- [EXERCISE]:
Please reproduce word for word the data starting with the line that contains "Go to the 工具 tab" and going on through the end of the data, leaving the pictures out of your answer.

- [INPUT ROWS]:
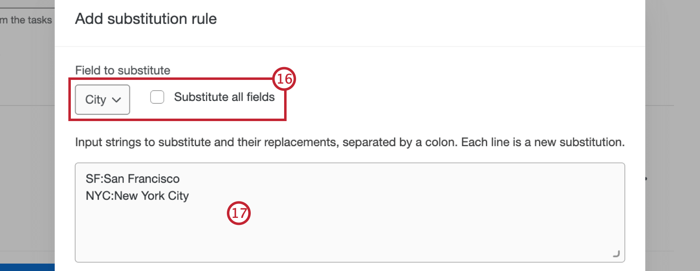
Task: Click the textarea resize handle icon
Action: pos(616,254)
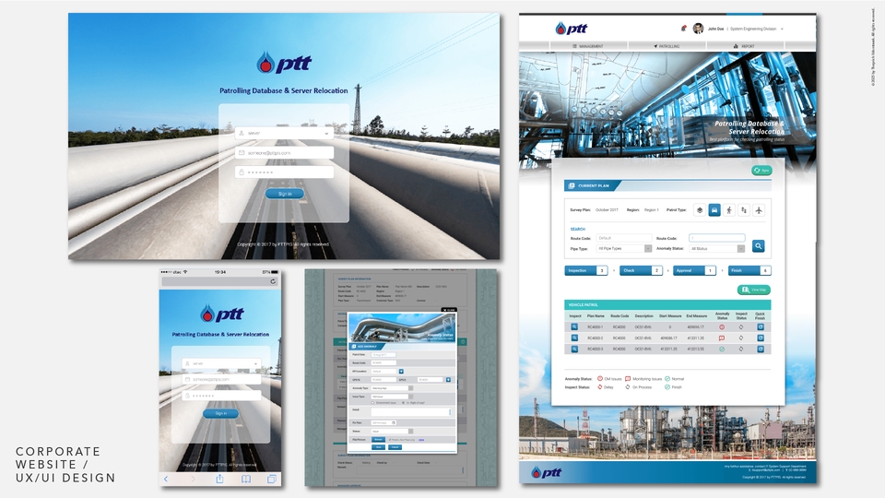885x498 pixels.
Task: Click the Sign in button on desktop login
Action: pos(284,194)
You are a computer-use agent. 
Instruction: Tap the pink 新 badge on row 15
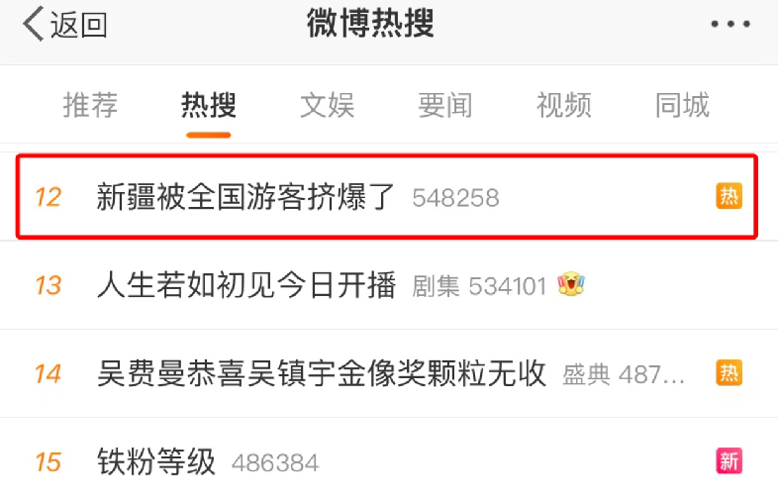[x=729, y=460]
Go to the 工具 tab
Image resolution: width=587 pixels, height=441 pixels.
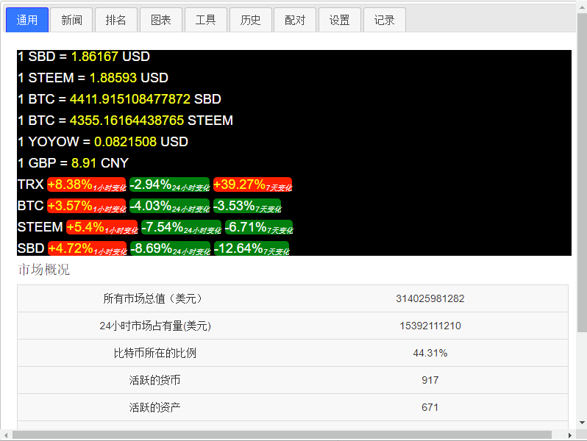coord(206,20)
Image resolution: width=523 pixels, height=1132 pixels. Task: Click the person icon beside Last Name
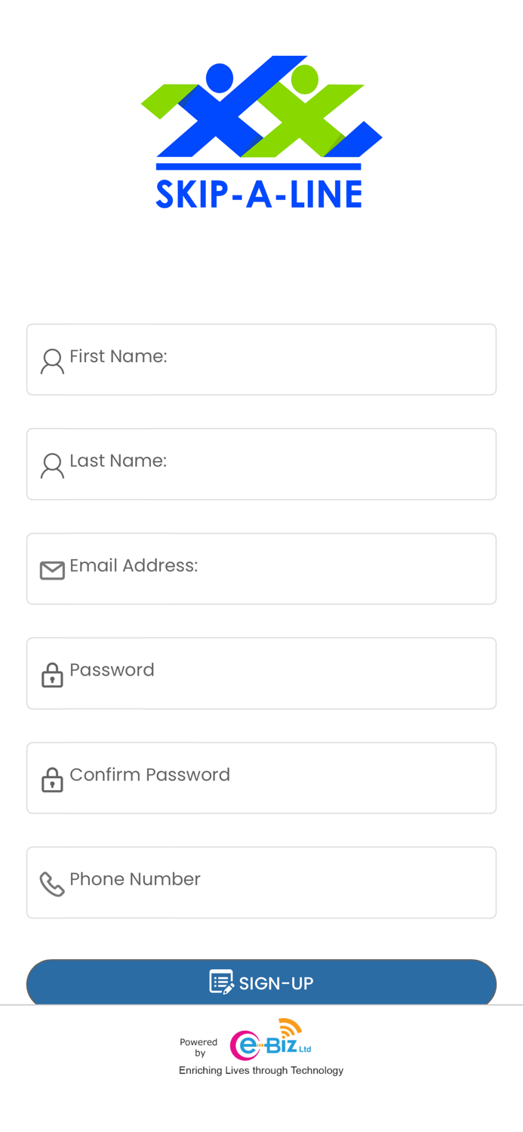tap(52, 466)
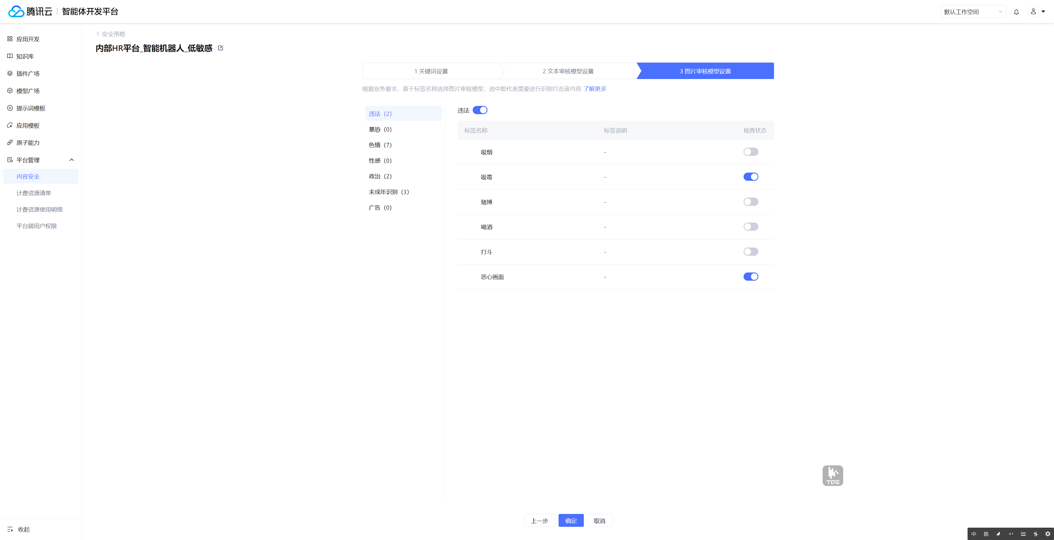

- [SOLUTION]:
Go to the 工具 tab
Image resolution: width=587 pixels, height=441 pixels.
coord(206,20)
Image resolution: width=523 pixels, height=1132 pixels. Task: Click the person icon beside Last Name
tap(52, 466)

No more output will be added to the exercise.